22 ❀ "𝘥𝘪𝘢 𝘴𝘢𝘮𝘢 𝘬𝘢𝘺𝘢𝘬 𝘨𝘶𝘦."

7.7K 2K 232
                                    

"Baik, hari ini kita bagi kelompok. Dua orang perkelompok. Acak."

Pemberitahuan guru kimia mereka di 11-IPA-3 direspon dengan kecewa. Apa lagi yang lebih menyebalkan dibanding harus bekerja sama dengan orang yang dipilih bukannya memilih sendiri?

"Jangan diacak, Bu," seru salah satu muridnya dengan mengangkat tangan. Seruan itu disusul dengan kalimat setuju oleh yang lainnya.

Guru kimia itu mendengkus. "Kelas kita ini ganjil. Satu kelompok ada yang tiga orang. Saya nggak mau ada kejadian seperti kemarin lagi."

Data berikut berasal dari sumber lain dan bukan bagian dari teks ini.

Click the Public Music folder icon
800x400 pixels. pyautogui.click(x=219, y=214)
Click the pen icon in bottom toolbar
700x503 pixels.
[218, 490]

Seruan itu diam, diganti canggung. Mereka semua diam-diam melirik ke arah Lana. Yang dilirik, berusaha tak acuh dengan menulis di catatannya. Padahal, catatan itu hanya ia tekan-tekan dengan ujung pulpen, menahan segala rasa.

Selalu begini.

Aatreya yang berada di bangku di depan meja guru juga menoleh pada cewek itu. Tapi, Aatreya memalingkan wajah. Ini bukan urusannya. Bukan lagi.

Guru kimia mengumumkan kelompok yang ia atur dengan suara lantang. Para siswa bergerak duduk semeja dengan kelompoknya. Dari dua belas kelompok yang tersedia, Aatreya tidak menyangka akan satu kelompok dengan Rembulana.

Aatreya duduk di bangku di sebelah Lana ketika teman sebangku cewek itu meninggalkan tempat menuju kelompoknya. Lana melihat Aatreya dengan senyum tipis dan tangan memangku dagu.

"Hai, Trey," sapa Lana manis.

Sejak satu sekolah tahu Aatreya mendadak menjadi aktor, perlakuan Lana padanya berubah drastis.

"Hm," balas Aatreya cuek.

"Ganteng banget hmnya."

Jijik.

Guru kimia mereka membawa dua belas alat peraga molekul. Anggota kelompok mengambil satu alat peraga. Aatreya menaruh alat peraga itu di tengah meja dan membukanya.

"Gue yang ngebentuk molekulnya, lo yang nyari bentukan molekulnya gimana," ucap Aatreya membagi tugas.

"Ih, gue kan nggak ngerti cara nentuin bentuk molekulnya," rengek Lana.

Aatreya menghela napas berat. Cowok itu menekan-nekan dahinya. Kenapa ia baru sadar efek Lana padanya membuat migrain?

"Ya udah, gue yang nentuin bentukannya, lo yang ngebentuk molekulnya."

"Oke!" sahut Lana riang.

Cewek itu mengambil alih alat peraga sementara Aatreya mengerjakan lembar soal berisi lima molekul, menentukan bentuknya. Setelah pekerjaan itu selesai dengan cepat, Aatreya memberinya pada Lana.

Lana membacanya. Linear. Dia mengerti. Namun, alisnya mengerut ketika membaca trigonal bipyramidal, trigonal planar, square planar. Cewek itu dengan gugup melihat buku materinya, namun meski melihat modelnya, Lana juga tak paham. Warna molekul di alat peraga juga bermacam-macam. Mana yang harus ia pilih?

Aatreya yang sedang mengecek notifikasi ponselnya, kini mendongak ke arah Lana.

"Kenapa?" tanya cowok itu.

Lana tersentak. "Trey ... gue nggak ngerti."

Aatreya mendengkus pelan. "Kan tadi gue udah bilang, lebih baik lo yang nentuin bentuk molekulnya. Ngebentuk molekul nggak segampang itu."

Mendengar Aatreya terkesan menyalahkannya, Lana menutup bukunya dengan emosi. "Bilang aja deh, Trey, kalo lo nggak seneng sekelompok sama gue."

Ratna yang duduk di depan mereka, merasa sangat kesal sampai berbalik.